The exercise:
Format the material below as a Markdown table with two columns, "Row" for a running number and "Line" for the line itself. Begin at the line containing "Where should I click to: Open the", continue through the final line of the material, and leave out blank lines.

[Collected data entries]
◇ ◇ ◇ ◇

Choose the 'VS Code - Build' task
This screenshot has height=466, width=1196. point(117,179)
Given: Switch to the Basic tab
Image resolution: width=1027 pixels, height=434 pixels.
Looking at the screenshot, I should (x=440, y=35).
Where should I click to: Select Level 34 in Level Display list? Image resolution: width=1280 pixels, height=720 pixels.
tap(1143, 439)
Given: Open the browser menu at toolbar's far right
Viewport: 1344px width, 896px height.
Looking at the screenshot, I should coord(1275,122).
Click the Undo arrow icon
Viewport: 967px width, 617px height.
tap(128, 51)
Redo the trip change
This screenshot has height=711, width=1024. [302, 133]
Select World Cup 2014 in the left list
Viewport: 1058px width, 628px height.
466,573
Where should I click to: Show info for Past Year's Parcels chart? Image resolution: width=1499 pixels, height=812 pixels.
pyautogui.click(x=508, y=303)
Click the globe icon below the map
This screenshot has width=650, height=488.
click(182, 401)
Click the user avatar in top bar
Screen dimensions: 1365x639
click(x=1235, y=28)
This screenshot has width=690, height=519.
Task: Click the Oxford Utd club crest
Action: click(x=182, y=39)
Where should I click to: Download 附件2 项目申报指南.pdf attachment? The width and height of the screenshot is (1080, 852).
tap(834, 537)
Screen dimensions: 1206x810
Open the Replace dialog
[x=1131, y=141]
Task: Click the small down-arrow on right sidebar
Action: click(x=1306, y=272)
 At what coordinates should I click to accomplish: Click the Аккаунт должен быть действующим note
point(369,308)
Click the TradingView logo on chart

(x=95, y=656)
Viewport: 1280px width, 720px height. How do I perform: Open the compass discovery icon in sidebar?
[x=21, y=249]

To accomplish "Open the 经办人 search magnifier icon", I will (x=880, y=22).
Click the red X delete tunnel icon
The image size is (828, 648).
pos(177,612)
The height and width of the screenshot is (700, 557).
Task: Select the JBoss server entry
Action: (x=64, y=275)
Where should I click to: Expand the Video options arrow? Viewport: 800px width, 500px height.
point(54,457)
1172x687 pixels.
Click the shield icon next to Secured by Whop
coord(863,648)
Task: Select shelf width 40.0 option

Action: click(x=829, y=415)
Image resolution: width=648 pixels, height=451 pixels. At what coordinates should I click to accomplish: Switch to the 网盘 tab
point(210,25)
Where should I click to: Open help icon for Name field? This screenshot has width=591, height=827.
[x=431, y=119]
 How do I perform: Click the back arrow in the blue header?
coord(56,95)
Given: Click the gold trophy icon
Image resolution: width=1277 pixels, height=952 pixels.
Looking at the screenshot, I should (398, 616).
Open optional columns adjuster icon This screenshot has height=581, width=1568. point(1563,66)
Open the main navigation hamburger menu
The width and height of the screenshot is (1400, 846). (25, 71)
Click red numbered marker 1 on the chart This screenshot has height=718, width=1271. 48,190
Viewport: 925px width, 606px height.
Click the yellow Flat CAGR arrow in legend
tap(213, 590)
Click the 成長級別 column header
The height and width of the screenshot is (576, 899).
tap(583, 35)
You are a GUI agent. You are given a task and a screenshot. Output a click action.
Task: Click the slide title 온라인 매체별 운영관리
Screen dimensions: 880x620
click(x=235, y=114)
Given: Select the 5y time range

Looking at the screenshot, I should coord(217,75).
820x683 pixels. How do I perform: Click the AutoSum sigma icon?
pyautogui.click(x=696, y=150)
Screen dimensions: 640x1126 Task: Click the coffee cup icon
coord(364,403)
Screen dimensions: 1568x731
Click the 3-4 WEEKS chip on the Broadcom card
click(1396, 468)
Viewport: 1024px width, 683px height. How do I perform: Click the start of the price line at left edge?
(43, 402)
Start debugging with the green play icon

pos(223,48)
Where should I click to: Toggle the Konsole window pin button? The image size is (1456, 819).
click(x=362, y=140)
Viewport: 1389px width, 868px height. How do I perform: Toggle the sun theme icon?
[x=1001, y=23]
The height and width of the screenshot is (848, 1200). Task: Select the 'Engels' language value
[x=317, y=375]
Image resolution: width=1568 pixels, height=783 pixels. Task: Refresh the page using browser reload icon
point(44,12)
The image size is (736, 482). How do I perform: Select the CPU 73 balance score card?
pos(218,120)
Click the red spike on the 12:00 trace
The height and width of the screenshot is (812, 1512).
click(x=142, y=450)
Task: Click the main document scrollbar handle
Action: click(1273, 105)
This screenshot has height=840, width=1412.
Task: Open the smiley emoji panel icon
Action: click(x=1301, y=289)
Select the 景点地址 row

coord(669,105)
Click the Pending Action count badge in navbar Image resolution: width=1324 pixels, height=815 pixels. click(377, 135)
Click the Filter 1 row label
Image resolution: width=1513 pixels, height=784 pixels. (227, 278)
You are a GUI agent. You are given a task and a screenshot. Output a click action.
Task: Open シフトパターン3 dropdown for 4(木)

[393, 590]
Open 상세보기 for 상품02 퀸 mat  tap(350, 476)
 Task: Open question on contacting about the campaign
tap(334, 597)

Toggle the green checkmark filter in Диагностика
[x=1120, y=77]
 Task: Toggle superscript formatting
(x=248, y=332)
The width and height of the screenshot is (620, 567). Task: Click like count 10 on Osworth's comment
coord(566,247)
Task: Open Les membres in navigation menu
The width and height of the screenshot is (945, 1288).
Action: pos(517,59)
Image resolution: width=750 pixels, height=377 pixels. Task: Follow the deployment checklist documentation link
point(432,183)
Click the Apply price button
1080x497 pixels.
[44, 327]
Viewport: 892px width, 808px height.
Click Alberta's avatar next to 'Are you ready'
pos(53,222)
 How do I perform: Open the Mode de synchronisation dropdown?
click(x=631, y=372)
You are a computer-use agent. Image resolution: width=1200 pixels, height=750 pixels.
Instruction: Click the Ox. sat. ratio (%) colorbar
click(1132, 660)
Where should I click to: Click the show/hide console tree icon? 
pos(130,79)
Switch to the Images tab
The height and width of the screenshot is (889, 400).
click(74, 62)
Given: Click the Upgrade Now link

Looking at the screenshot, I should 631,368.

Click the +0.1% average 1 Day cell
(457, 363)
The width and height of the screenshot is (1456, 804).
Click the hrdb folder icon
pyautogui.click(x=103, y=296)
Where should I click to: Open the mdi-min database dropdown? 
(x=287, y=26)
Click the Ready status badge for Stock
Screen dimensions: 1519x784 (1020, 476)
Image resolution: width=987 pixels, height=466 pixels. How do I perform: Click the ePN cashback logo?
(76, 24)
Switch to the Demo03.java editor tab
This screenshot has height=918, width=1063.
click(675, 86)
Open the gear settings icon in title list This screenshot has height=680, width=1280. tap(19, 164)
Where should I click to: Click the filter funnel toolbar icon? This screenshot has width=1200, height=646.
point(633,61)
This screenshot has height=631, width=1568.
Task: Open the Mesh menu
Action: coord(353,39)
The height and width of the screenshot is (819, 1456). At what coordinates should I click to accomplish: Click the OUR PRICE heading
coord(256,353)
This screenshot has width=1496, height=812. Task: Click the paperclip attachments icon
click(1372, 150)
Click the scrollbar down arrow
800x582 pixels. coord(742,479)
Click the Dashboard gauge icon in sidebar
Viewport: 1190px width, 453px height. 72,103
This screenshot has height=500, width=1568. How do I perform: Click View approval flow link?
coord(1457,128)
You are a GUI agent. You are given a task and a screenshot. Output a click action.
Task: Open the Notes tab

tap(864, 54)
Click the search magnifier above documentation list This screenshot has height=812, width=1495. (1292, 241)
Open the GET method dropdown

◇ ◇ ◇ ◇

Reply:
| Row | Line |
|---|---|
| 1 | Where should I click to: Open the mdi-min database dropdown?  |
| 2 | (x=287, y=26) |
| 3 | Click the Ready status badge for Stock |
| 4 | Screen dimensions: 1519x784 (1020, 476) |
| 5 | Image resolution: width=987 pixels, height=466 pixels. How do I perform: Click the ePN cashback logo? |
| 6 | (76, 24) |
| 7 | Switch to the Demo03.java editor tab |
| 8 | This screenshot has height=918, width=1063. |
| 9 | click(675, 86) |
| 10 | Open the gear settings icon in title list This screenshot has height=680, width=1280. tap(19, 164) |
| 11 | Where should I click to: Click the filter funnel toolbar icon? This screenshot has width=1200, height=646. |
| 12 | point(633,61) |
| 13 | This screenshot has height=631, width=1568. |
| 14 | Task: Open the Mesh menu |
| 15 | Action: coord(353,39) |
| 16 | The height and width of the screenshot is (819, 1456). At what coordinates should I click to accomplish: Click the OUR PRICE heading |
| 17 | coord(256,353) |
| 18 | This screenshot has width=1496, height=812. Task: Click the paperclip attachments icon |
| 19 | click(1372, 150) |
| 20 | Click the scrollbar down arrow |
| 21 | 800x582 pixels. coord(742,479) |
| 22 | Click the Dashboard gauge icon in sidebar |
| 23 | Viewport: 1190px width, 453px height. 72,103 |
| 24 | This screenshot has height=500, width=1568. How do I perform: Click View approval flow link? |
| 25 | coord(1457,128) |
| 26 | You are a GUI agent. You are given a task and a screenshot. Output a click action. |
| 27 | Task: Open the Notes tab |
| 28 | tap(864, 54) |
| 29 | Click the search magnifier above documentation list This screenshot has height=812, width=1495. (1292, 241) |
| 30 | Open the GET method dropdown |